Definitely could have used this back in school ;)

Nice companion is AllAboutCircuits online textbooks:

https://www.allaboutcircuits.com/textbook/digital/

Archive has the original Bell Labs manual from 1951, with some really beautiful logic gate diagrams

The Design Of Switching Circuits by William Keister, Alistair E Ritchie, Seth H. Washburn

https://archive.org/details/TheDesignOfSwitchingCircuits


This is insanely cool. Props to the author. I can see myself using this for sketching some personal projects up.

Unsure if the simulation is decoupled from the display, but it gets a little slow in graphical mode in Firefox. Could be a really interesting WebAssembly optimization project.


The rendering slowness is probably because every cell is rendered as an individual little HTML5 canvas (two, one for off state and one for on state).

Some browsers have no problem at all with so many little canvases, but in firefox it causes a slowdown.

A solution that will hopefully be faster is to make one big canvas instead of many little ones, and blit the cells on it every frame instead of using CSS visibility to swap between on and off states for each cell. Such rewrite of the rendering engine is a todo.


I was having the same problem using Chrome.

It seems there are just simply too many elements generated for some of the examples.

It would probably be possible to draw an interactive version to a single canvas— but probably more complex on the development end.

---

Beyond that, it's awesome!


It's now updated with a new faster renderer (one big canvas instead of many little ones), does it feel any faster now? Thanks!


Way better. Thanks!


WAY faster!


Any reason for not using canvas or some kind of framework like Vue/preact/etc?


The problem here is not a lack of framework, but the overkill usage of elements.

I think even a game-like approach of using a single canvas and re-rendering the whole screen when something changes would be more efficient than manual DOM mutations.


Not the OP but maybe because they wrote it in what they know and actually shipped.


Snarky comments will be ignored. ╭∩╮⎛○⏜⏟〤○⎞╭∩╮


Wasn't snark, Mr Hostility. DOM manipulation is a very expensive operation and is abstracted by a lot of useful libraries - was wondering if there was a specific reason to not use them.

Canvas is another type of abstraction - and blitting to the screen is easier with it - so same applies.


It's now updated with a new faster renderer (one big canvas instead of many little ones), does it feel any faster now? Thanks for trying

It runs faster for me in chrome and firefox in linux


This is way cool! I've recently been trying to explain this stuff to my 14 year old and now I don't have to! This would be a great learning resource for kids studying STEM. Many thanks! :)


Among many other things with them, explaining stuff to my kids is one of the best way I have found to connect with them.
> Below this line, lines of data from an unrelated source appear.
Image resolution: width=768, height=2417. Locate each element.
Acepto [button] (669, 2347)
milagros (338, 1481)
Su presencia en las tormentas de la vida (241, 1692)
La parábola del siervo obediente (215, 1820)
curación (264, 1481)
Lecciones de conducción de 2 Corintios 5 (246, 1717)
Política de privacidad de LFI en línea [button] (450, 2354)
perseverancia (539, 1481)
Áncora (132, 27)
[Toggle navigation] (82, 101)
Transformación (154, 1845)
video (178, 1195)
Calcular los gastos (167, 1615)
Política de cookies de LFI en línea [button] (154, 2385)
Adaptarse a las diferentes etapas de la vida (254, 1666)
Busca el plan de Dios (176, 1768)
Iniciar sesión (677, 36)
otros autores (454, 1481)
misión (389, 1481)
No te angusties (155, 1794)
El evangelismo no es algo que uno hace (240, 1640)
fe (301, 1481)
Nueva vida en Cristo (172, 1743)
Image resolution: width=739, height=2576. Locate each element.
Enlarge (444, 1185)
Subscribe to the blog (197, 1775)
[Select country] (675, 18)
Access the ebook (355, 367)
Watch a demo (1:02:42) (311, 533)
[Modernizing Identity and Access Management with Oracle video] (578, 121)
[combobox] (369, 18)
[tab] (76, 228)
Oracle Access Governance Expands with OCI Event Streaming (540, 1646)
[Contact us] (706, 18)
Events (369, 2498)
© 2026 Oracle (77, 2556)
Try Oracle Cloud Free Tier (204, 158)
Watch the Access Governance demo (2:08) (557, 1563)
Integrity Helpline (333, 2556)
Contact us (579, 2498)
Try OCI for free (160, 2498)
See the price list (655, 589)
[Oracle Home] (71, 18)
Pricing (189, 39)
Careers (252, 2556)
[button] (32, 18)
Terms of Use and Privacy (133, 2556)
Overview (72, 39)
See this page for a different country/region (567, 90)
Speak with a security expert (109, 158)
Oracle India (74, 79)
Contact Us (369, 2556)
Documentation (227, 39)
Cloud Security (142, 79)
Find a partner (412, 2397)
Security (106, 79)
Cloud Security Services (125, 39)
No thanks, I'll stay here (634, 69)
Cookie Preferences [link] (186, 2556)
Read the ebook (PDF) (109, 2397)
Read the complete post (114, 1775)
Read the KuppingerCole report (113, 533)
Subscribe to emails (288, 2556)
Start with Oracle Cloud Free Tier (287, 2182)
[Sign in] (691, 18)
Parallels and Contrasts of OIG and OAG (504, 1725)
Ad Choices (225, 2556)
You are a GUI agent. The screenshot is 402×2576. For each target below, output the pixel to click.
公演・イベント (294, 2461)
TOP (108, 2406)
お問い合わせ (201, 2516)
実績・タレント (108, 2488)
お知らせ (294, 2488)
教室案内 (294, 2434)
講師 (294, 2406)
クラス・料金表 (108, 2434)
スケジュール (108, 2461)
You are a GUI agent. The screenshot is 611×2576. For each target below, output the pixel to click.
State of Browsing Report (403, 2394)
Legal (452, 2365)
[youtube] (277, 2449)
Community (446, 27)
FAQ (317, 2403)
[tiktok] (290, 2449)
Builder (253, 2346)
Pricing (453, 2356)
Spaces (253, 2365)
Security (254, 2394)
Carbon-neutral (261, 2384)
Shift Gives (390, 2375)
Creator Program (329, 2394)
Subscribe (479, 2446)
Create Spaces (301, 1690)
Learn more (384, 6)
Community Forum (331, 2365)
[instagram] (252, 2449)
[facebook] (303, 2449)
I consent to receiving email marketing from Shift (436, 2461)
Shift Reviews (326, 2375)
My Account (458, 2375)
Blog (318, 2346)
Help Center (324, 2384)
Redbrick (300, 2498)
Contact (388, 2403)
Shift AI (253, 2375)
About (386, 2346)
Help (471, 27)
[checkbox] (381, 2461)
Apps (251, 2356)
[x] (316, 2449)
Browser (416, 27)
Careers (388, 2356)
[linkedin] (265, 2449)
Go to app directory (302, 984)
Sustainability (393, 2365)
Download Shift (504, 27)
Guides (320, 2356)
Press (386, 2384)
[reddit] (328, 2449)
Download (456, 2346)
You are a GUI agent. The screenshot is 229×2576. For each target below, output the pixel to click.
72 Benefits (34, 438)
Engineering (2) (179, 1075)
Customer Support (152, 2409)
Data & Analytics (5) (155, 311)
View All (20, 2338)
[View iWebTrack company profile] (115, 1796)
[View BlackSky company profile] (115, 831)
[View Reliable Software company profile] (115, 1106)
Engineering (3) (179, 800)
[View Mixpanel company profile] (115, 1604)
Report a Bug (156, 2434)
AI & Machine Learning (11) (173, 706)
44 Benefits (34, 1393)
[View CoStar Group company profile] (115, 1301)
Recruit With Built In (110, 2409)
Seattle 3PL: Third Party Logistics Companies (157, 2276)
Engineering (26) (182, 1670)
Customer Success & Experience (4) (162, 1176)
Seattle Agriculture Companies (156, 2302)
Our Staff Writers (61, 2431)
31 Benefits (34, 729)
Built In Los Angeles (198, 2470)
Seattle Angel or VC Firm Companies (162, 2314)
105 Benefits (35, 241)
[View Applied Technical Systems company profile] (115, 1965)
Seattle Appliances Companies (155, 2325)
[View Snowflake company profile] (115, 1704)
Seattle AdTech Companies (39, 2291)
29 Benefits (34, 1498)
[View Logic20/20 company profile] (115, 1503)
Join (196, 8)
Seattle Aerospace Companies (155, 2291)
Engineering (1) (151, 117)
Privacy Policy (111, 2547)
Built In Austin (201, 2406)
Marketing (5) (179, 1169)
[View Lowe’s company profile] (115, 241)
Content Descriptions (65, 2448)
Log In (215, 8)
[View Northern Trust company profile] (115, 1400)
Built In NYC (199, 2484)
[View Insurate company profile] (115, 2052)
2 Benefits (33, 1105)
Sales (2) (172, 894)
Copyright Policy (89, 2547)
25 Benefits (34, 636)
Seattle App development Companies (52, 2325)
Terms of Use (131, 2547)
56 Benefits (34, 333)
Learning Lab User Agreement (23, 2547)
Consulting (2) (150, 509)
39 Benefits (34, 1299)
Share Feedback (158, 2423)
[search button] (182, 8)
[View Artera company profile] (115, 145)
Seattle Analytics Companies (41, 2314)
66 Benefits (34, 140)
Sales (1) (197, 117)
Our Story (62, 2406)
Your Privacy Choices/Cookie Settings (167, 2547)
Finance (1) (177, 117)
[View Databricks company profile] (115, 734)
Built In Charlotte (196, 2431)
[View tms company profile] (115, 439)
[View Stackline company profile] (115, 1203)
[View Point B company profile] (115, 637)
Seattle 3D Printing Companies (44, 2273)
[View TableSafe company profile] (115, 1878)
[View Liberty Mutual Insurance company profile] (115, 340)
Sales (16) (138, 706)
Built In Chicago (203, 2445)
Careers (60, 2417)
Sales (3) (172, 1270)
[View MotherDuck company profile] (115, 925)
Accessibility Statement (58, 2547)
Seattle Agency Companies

As I work in tech, explaining tech works better to me than explaining non-tech stuff such as gardening or politics :-)


I just spent the past few hours going through the tutorials. Amazing work!


I agree! Well written and informative. Props to the author!


> This online logic simulator requires JavaScript to run and JavaScript is disabled in your browser.

Is there same thing, but in Python?


No, but there's one in Java, called "LogiSim" [1], and works offline.